§ TASK REQUIREMENTS
What you return should be the complete data below, word for word, with no pictures in it.

Records from a data collection:

= Beginning of Section =

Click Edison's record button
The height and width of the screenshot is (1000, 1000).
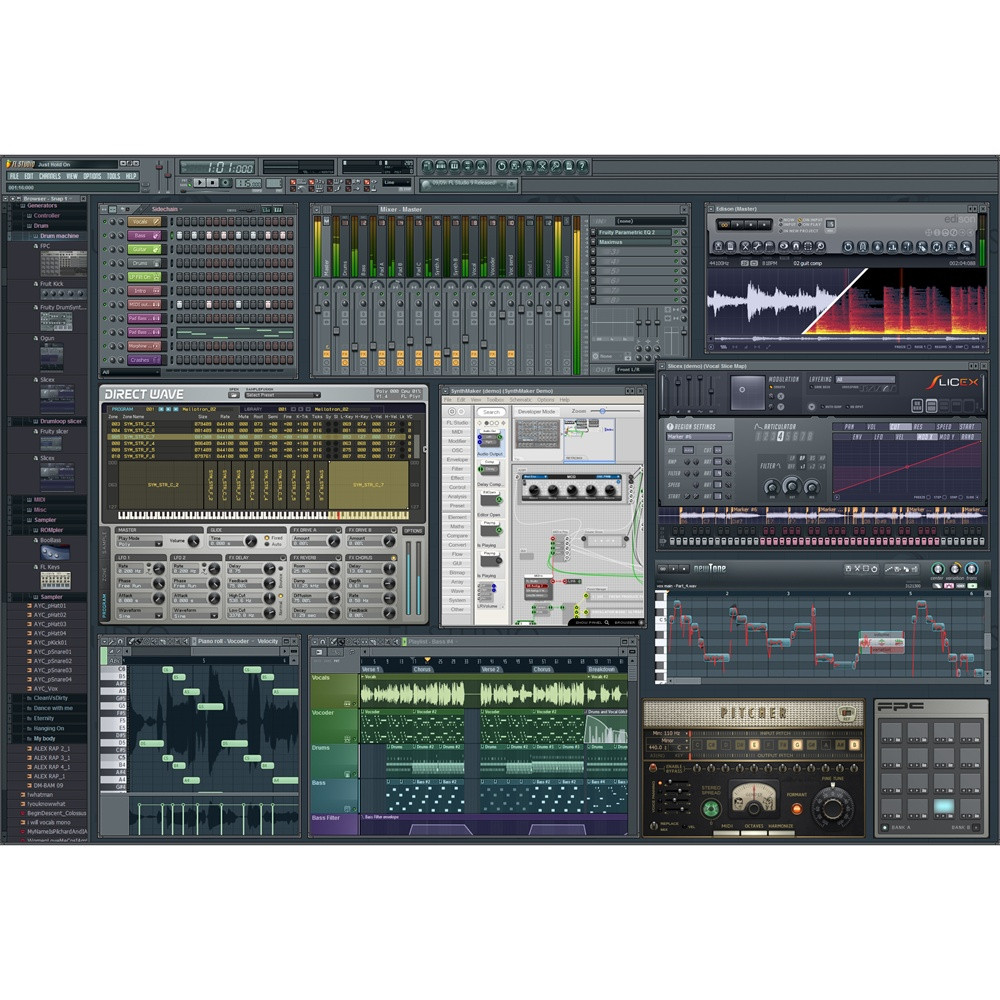[724, 225]
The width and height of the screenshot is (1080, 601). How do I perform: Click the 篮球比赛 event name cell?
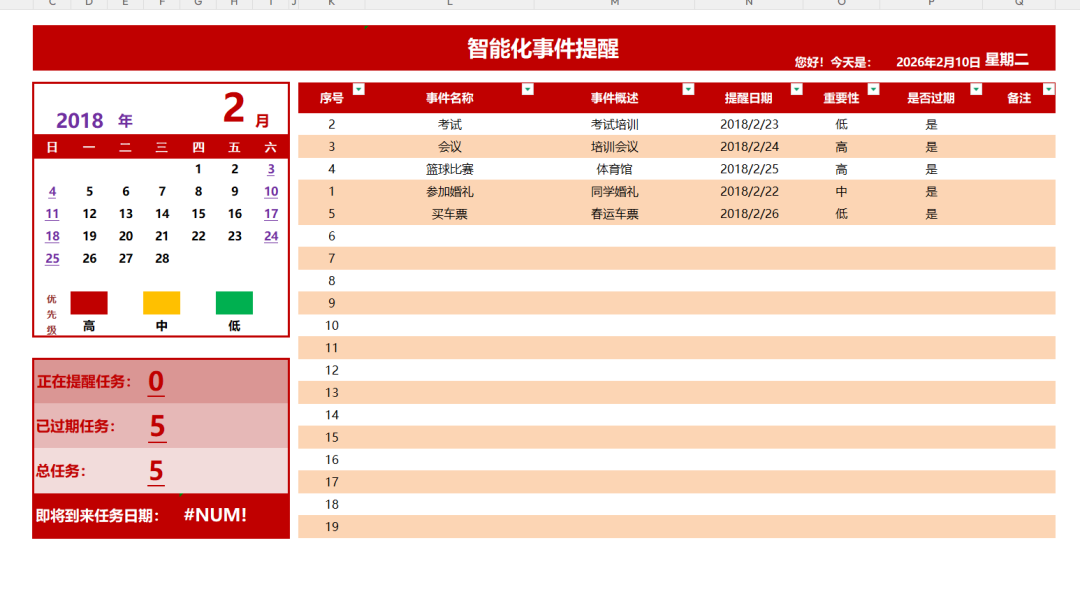pyautogui.click(x=449, y=169)
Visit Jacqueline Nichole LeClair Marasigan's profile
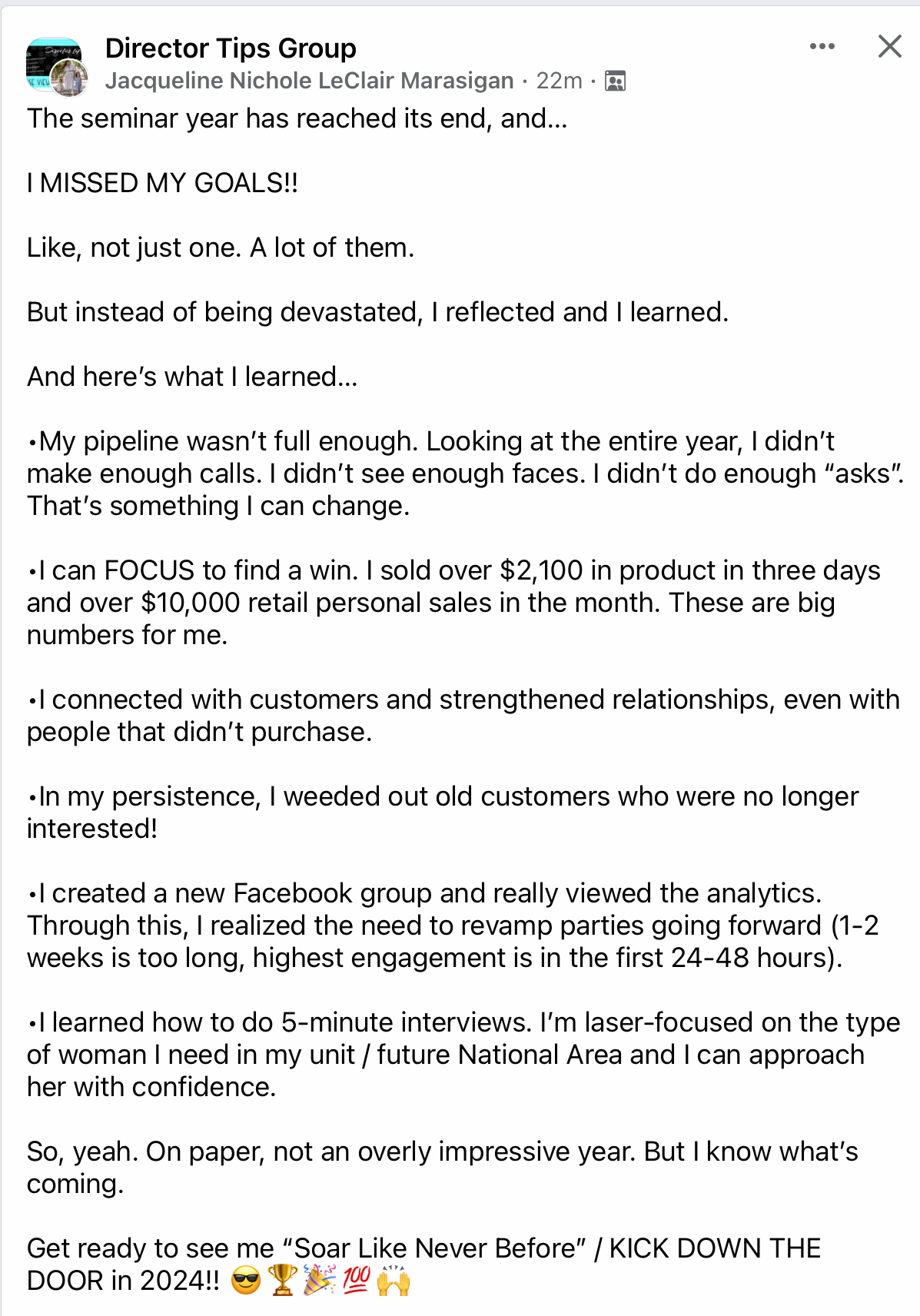This screenshot has width=920, height=1316. [x=309, y=81]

= End of Section =

§ PROBLEM SOLUTION
Click Edison's record button
The height and width of the screenshot is (1000, 1000).
[724, 225]
The width and height of the screenshot is (1080, 601). How do I perform: Click the 篮球比赛 event name cell?
pyautogui.click(x=449, y=169)
Visit Jacqueline Nichole LeClair Marasigan's profile
This screenshot has width=920, height=1316. [x=309, y=81]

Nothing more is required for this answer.